The Respondent has no legitimate interest or rights in the domain name. The Complainant asserts:
(1) The Complainant’s use of its mark predates the registration of the domain names (by at least 7 years) and the Respondent does not have any association with the Complainant. In particular, the Complainant has not licensed or otherwise permitted the Respondent to use any of its trade marks, nor has it licensed or otherwise permitted the Respondent to apply for or use any domain name incorporating any of those marks.
(2) The Respondent was not using, nor had it even registered, the domain names before the Complainant acquired rights in its mark.
(3) The Complainant’s mark is so distinctive that no one (particularly no one in Australia) could legitimately choose it unless trying to trade off the Complainant’s rights.
(4) Before the domain names were registered, the Respondent did not carry on any business and was not commonly known by any of the domain names or any other name consisting of "TELSTRA". In fact, the domain names are not being used at all.
(5) None of the other elements of paragraph 4.c. of the Uniform Domain Name Dispute Resolution Policy apply.
The Respondent registered the domain names and is using them in bad faith. The Complainant asserts:
(1) The Respondent has not been known by the domain names at any point prior to its registration of the domain names.
(2) The Respondent has not legitimately traded under the mark "TELSTRA" or i-telstra, telstraaustralia, telstracommunications, telstradigital, telstradomains, telstra-ecommerce, telstrainternet, telstramobiles, telstranetwork, telstraphones, telstrasattelite, telstratechnical, telstraurls, telstraustralia or telstraweb, nor have any of its principals.

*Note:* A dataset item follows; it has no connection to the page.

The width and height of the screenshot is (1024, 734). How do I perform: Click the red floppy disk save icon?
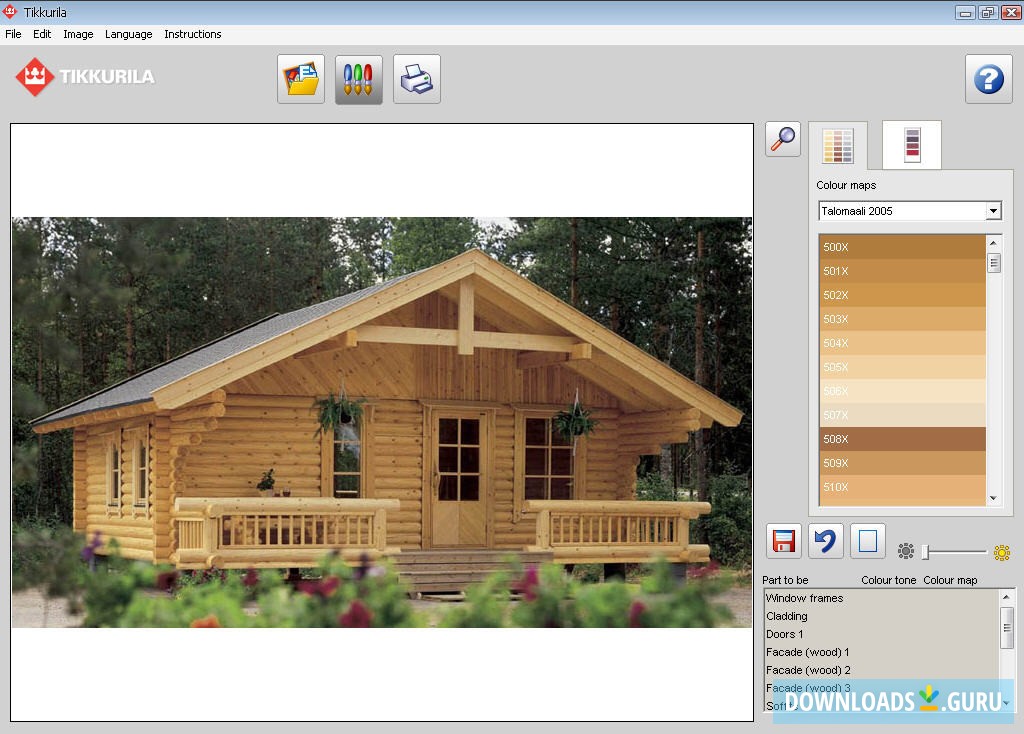tap(784, 541)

(3) The name "TELSTRA" and i-telstra, telstraaustralia, telstracommunications, telstradigital, telstradomains, telstra-ecommerce, telstrainternet, telstramobiles, telstranetwork, telstraphones, telstrasattelite, telstratechnical, telstraurls, telstraustralia and telstraweb have no natural affiliation with or obvious connection to the Respondent, its principals or their business. The name "TELSTRA" is an invented word and not one that traders would legitimately choose. On the other hand, "TELSTRA" is uniquely distinctive of the Complainant on account of its extensive use and promotion in Australia and elsewhere. In particular this combination of a unique word, "TELSTRA" and a word describing the Complainant’s business activities or location are even less likely to be chosen by legitimate traders
(4) Mr Goode admitted that he registered the domain names with the aim of later selling them for an excessive price and, if the Complainant did not comply, to prevent Telstra from registering it by selling it to someone else on the "international market".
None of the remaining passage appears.